A.- Les demandeurs D.________ et dame D.________ sont copropriétaires chacun pour moitié de l'article ddd du cadastre de X.________, lequel est entouré d'autres biens-fonds et ne dispose pas d'un accès direct au domaine public. 
Cet accès s'effectue notamment au nord à travers l'article ccc, propriété d'un tiers. 
 
Les défendeurs A.________, B.________ et C.________ sont propriétaires en main commune des parcelles aaa, aab, aac et aad du cadastre de X.________, qu'ils ont acquises en 1995 de l'hoirie Y.________ et qui sont toutes contiguës à la parcelle ddd. 
 
B.- Lors de leur achat en 1995 par les défendeurs, les parcelles aaa, aab et aac étaient affectées à un usage d'habitation. En revanche, la parcelle aad, bien que située en zone constructible, était alors affectée à un usage agricole; il s'y trouvait un rural non habité, mais encore exploité, en ce sens qu'il servait de grange à foin ou à paille et comprenait un poulailler. 
 
Après l'achat des parcelles précitées, les défendeurs ont conçu un projet de modification des immeubles, prévoyant en particulier de construire trois villas mitoyennes sur l'article aad, à la place du rural qui a été démoli. 
Ils ont déposé des plans relatifs à ce projet. Malgré l'opposition des demandeurs, ces plans ont finalement été sanctionnés par la commune de X.________, décision qui a été confirmée par les instances de recours sur le plan administratif. 
 
C.- En août 1985 avait été inscrite, en régularisation de la situation existante, une servitude de passage à pied et pour véhicules automobiles permettant l'accès à la parcelle ddd à travers la parcelle ccc, et - en prolongement de ce chemin - à la parcelle aad à travers les parcelles ccc et ddd. Le droit de passage au profit de l'article aad a été conservé en 1985 parce qu'il donnait accès à une porte de la grange sise sur cet article, bien qu'en pratique l'accès s'effectuât par l'autre côté; ce droit de passage n'était d'ailleurs pratiquement plus utilisé depuis de nombreuses années.

- **Extraits de données**
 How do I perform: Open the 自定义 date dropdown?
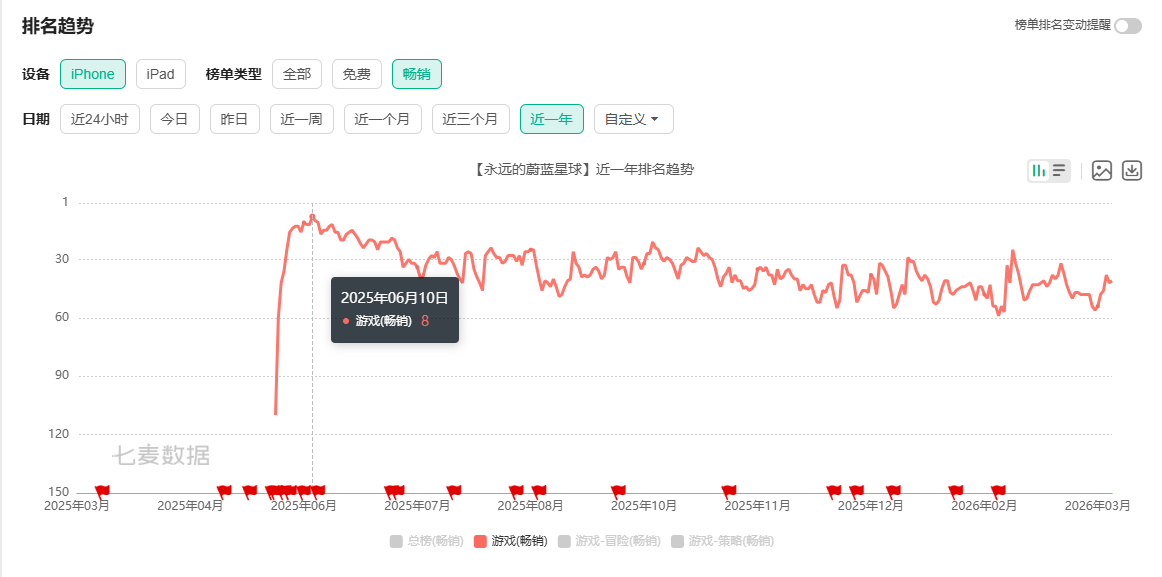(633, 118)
---
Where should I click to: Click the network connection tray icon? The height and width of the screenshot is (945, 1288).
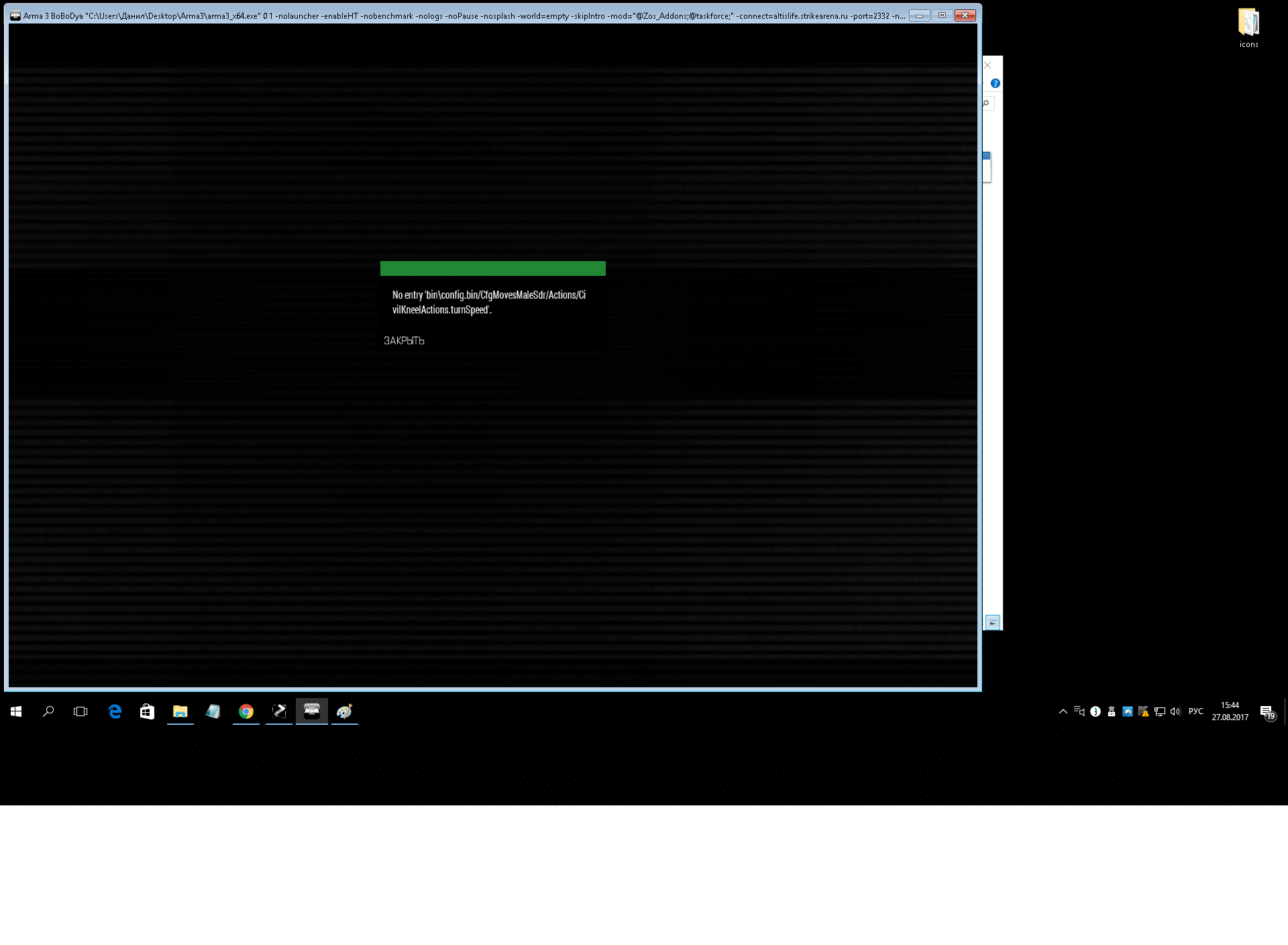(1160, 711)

- **Travail demandé**
- a) Indiquez si chacune des affirmations suivantes est conforme à l'extrait sur la servitude de passage, en répondant par oui ou par non et en citant les mots décisifs du texte. (i) Les défendeurs ont acheté leurs parcelles en 1995. (ii) La parcelle ddd dispose d'un accès direct au domaine public. (iii) Au moment de l'achat, le rural de la parcelle aad était habité.
- b) Prolongez l'extrait sur la servitude de passage à partir de sa dernière phrase.
Les données proviennent d'une autre source que l'extrait du texte.

- **Résultats par consigne**
- a)
(i) Oui : « Lors de leur achat en 1995 par les défendeurs ».
(ii) Non : « ne dispose pas d'un accès direct au domaine public ».
(iii) Non : « il s'y trouvait un rural non habité, mais encore exploité ».

- b)
D.- Le 17 mars 1997, D.________ et dame D.________ ont ouvert action devant la première Cour civile du Tribunal cantonal du canton de Neuchâtel contre A.________, B.________ et C.________. Ils demandaient notamment à la cour de constater que le projet de construction des défendeurs aggrave de manière illicite la servitude de passage dont jouit l'article aad à charge de l'article ddd, et d'interdire aux défendeurs, ou à leurs successeurs juridiques, d'utiliser ce droit de passage. 
 
Par jugement du 29 janvier 2001, la cour cantonale a notamment constaté que le projet de construction des défendeurs aggrave de manière illicite la servitude de passage dont jouit l'article aad à charge de l'article ddd (chiffre 4 du dispositif) et interdit aux défendeurs, ou à leurs successeurs juridiques, d'utiliser ce droit de passage (chiffre 5 du dispositif); elle a en outre condamné les défendeurs aux frais et dépens (chiffres 8 et 9 du dispositif).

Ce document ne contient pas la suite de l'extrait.